#### SOURCE MATERIAL:
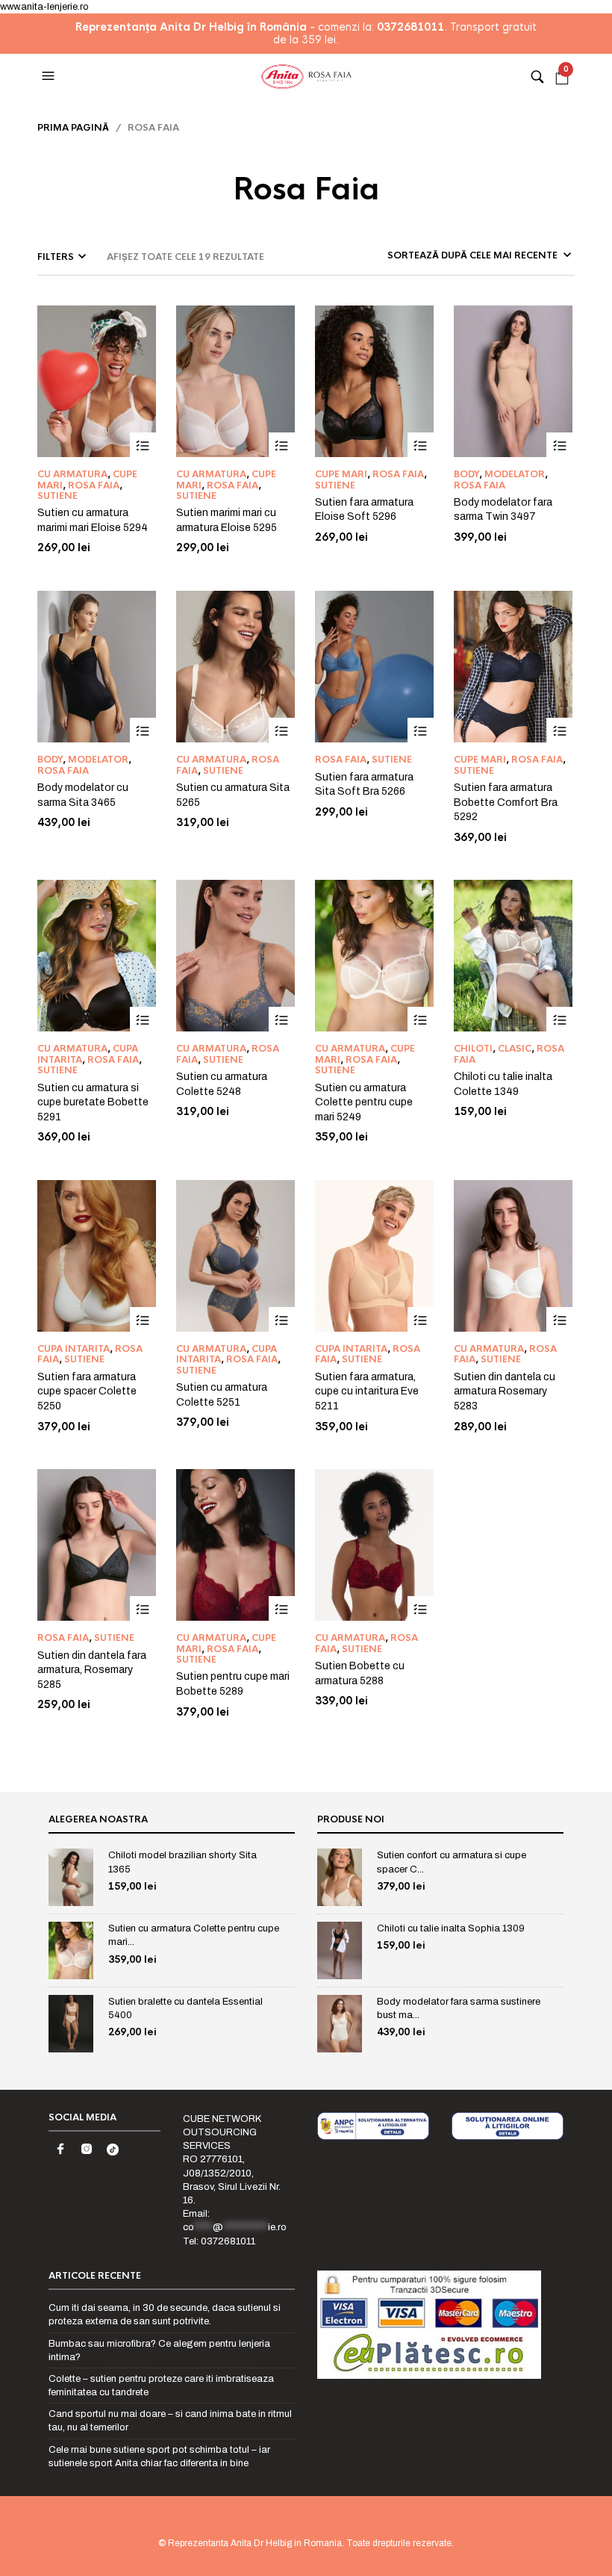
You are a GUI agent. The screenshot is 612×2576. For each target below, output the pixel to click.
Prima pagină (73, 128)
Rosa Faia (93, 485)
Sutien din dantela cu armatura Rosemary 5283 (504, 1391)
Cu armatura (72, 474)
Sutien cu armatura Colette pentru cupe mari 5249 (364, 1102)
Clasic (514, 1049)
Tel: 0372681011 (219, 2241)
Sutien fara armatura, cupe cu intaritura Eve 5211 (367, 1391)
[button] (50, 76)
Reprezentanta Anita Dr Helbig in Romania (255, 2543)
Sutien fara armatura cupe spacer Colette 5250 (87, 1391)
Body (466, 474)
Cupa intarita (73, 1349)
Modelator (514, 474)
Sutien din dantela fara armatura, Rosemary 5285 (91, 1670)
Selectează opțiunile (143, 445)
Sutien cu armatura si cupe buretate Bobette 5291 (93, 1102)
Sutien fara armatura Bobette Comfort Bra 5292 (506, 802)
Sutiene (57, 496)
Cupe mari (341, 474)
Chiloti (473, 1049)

#### GOAL OF THE EXERCISE:
Copy the lines of the data above exactly as written, beginning with the line containing "Prima pagină (73, 128)" and ending with the line containing "Selectează opțiunile (143, 445)", and leave out all other lines.

#### REPLY:
Prima pagină (73, 128)
Rosa Faia (93, 485)
Sutien din dantela cu armatura Rosemary 5283 (504, 1391)
Cu armatura (72, 474)
Sutien cu armatura Colette pentru cupe mari 5249 (364, 1102)
Clasic (514, 1049)
Tel: 0372681011 (219, 2241)
Sutien fara armatura, cupe cu intaritura Eve 5211 (367, 1391)
[button] (50, 76)
Reprezentanta Anita Dr Helbig in Romania (255, 2543)
Sutien fara armatura cupe spacer Colette 5250 (87, 1391)
Body (466, 474)
Cupa intarita (73, 1349)
Modelator (514, 474)
Sutien din dantela fara armatura, Rosemary 5285 (91, 1670)
Selectează opțiunile (143, 445)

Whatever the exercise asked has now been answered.